センチピードオルフェノクに変身した蓮加が鞭を生成しカイザに変身した瑞穂に向かって鞭を振るうも、瑞穂は鞭を全て避け隙ができた蓮加にジャブを叩き込むと、キックで蓮加の腹部を蹴飛ばす。

蓮加と距離ができた瑞穂がカイザブレイガンを手に取ろうとした瞬間、カイザブレイガンを瑞穂から奪い取ろうと蓮加は鞭を飛ばす。

瑞穂:!

鞭は瑞穂の左腕に巻きついていた。その鞭が巻きついた左腕を瑞穂は後方に勢いよく引くと、鞭を持っていた蓮加が宙に浮かされながら瑞穂の方へ引き寄せられる。

蓮加:うわぁ!?

引き寄せられた蓮加の顔面に瑞穂が右腕でパンチを当てると、蓮加は地面に打ち付けられ顔を抑えていた。
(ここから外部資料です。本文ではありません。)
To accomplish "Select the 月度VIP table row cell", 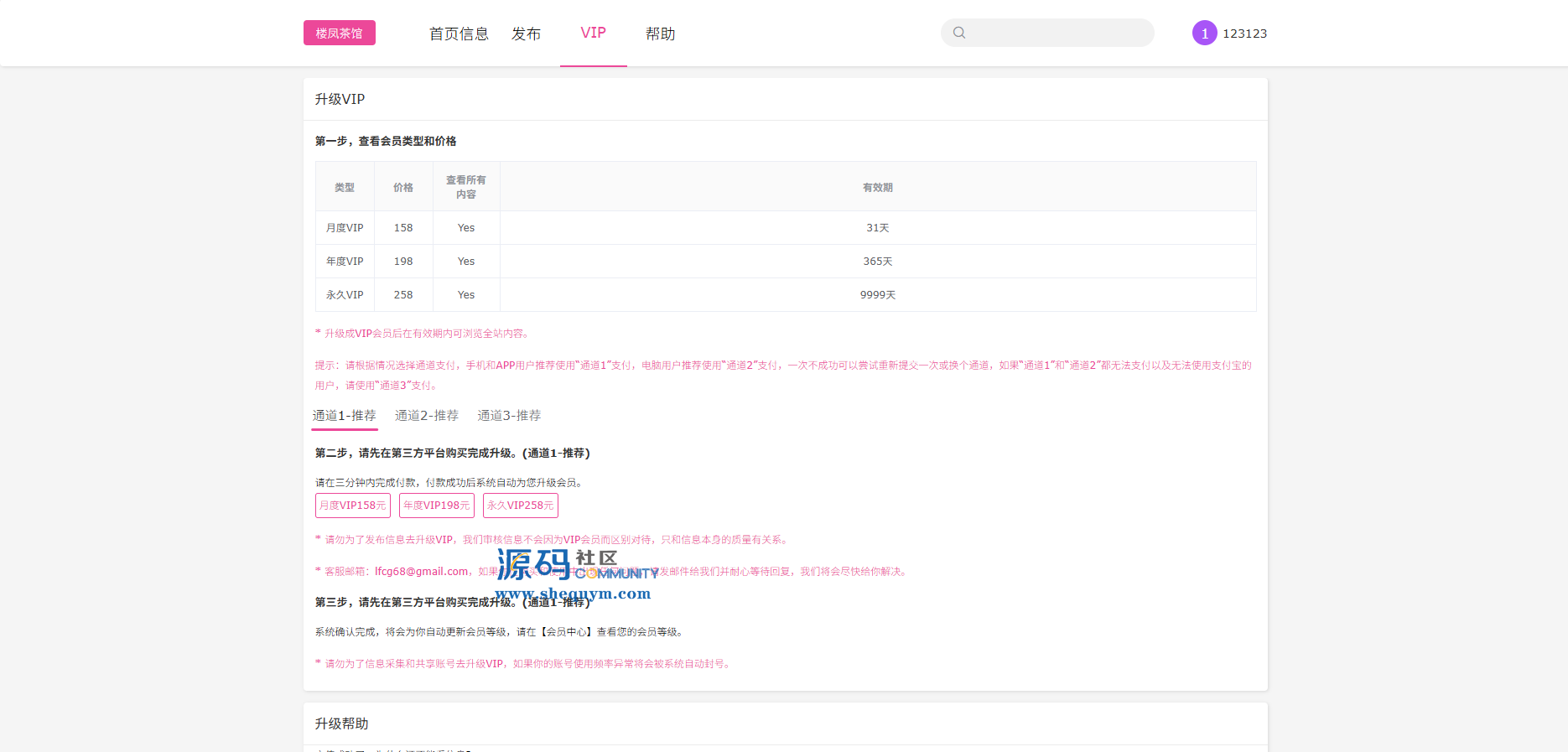I will click(345, 228).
お茶を終えた啓太郎と美月が歩いていると、騒ぎが聞こえた。その騒ぎが聞こえた方へ二人が向かうと、カイザがセンチピードオルフェノクを圧倒しているのが見えた。

啓太郎:お、オルフェノク!それに、瑞穂さん!

啓太郎は瞬時に瑞穂がオルフェノクと戦っていると理解しその様子を見守っていたが、美月は口を開けて目が動揺していた。

美月:(あ、あれは…)

カイザの姿を見た美月の脳裏に、以前別のオルフェノクに襲撃された時に現れたカイザに倒されそうになった光景がよぎる。


瑞穂:はぁ!

左腕に巻きついていた鞭を瑞穂が引き千切って腕から剥がすと、カイザブレイガンのソケット部にメモリを装填し黄色い刀身を出現させる。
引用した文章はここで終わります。